Common examples are:

  • FH(1,0): emphasizes early differences.
  • FH(0,1): emphasizes late differences.
  • FH(1,1): tends to emphasize middle-to-late differences.

This flexibility makes the Fleming-Harrington family useful when scientific knowledge suggests how the curves might differ. For instance:

  • if a treatment is expected to have an immediate effect, an early-weighted choice may be sensible;
  • if the treatment effect is delayed, a late-weighted choice such as FH(0,1) may be more appropriate.

However, the choice of \((p,q)\) should be made a priori based on scientific considerations, not after inspecting the data. Otherwise the testing procedure can become a fishing expedition and the nominal significance level is no longer trustworthy.

In R, the standard log-rank test corresponds to rho = 0 in survdiff(). The choice rho = 1 gives a common weighted version:

survdiff(Surv(time, status) ~ sex, data = lung2, rho = 1)
Call:
survdiff(formula = Surv(time, status) ~ sex, data = lung2, rho = 1)

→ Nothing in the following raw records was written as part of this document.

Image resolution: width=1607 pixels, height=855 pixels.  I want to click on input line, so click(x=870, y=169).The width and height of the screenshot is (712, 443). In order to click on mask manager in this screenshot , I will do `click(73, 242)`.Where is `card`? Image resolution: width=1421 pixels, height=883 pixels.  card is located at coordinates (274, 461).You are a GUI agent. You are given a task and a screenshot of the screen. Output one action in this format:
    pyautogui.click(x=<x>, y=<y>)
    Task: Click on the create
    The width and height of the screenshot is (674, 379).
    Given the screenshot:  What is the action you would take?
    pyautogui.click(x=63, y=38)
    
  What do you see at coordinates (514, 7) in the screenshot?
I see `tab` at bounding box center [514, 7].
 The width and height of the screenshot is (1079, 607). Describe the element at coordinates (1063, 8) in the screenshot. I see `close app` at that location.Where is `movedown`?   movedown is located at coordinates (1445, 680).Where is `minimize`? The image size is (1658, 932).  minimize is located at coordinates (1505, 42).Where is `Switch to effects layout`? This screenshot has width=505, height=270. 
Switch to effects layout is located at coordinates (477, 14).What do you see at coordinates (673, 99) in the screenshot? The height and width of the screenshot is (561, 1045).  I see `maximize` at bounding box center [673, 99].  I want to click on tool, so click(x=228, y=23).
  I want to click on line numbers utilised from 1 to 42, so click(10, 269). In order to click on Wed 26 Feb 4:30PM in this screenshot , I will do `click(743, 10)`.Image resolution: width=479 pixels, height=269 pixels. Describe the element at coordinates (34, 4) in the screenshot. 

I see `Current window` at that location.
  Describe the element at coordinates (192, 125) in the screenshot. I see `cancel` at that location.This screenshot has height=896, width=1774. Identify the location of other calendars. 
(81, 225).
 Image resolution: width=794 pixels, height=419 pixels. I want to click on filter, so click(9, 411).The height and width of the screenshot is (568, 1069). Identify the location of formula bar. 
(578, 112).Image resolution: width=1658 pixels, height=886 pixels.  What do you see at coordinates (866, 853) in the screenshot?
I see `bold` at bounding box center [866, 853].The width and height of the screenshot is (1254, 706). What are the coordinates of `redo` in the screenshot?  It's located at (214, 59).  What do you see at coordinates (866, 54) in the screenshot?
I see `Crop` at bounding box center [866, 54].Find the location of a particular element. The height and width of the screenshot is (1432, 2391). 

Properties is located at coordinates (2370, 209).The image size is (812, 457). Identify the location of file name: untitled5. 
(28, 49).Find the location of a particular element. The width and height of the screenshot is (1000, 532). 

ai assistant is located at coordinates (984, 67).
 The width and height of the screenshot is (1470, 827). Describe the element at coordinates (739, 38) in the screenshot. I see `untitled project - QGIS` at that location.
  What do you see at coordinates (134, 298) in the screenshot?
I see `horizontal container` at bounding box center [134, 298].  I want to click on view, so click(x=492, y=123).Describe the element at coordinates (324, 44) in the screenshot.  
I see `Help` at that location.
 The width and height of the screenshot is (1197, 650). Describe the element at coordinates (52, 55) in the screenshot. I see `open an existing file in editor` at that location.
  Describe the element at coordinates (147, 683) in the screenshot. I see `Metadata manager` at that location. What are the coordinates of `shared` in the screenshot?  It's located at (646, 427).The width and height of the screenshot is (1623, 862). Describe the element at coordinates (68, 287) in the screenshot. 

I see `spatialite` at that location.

             N Observed Expected (O-E)^2/E (O-E)^2/V
sex=Male   138     70.4     55.6      3.95      12.7
sex=Female  90     28.7     43.5      5.04      12.7

 Chisq= 12.7  on 1 degrees of freedom, p= 4e-04 

The survdiff() function covers the ordinary log-rank test and the Harrington-Fleming \(G^\rho\) family through the argument rho. For more general Fleming-Harrington \((p,q)\) choices, analysts often use additional survival-analysis packages that allow both parameters to vary.

In practice, the ordinary log-rank test remains the default choice, but weighted log-rank tests are an important extension when the scientific question suggests that some time regions should matter more than others.

3.6 Summary

The log-rank test is the standard nonparametric method for comparing two survival curves in the presence of censoring. At each event time it compares the observed number of events in one group with the expected number under the null hypothesis of equal survival, and then sums these differences over time. This makes its connection with Fisher’s exact test very natural: both methods are built from observed-versus-expected counts in \(2\times 2\) tables. The ordinary log-rank test is easily implemented in R using survdiff(), and weighted log-rank tests extend the same idea when early and late differences should receive different emphasis.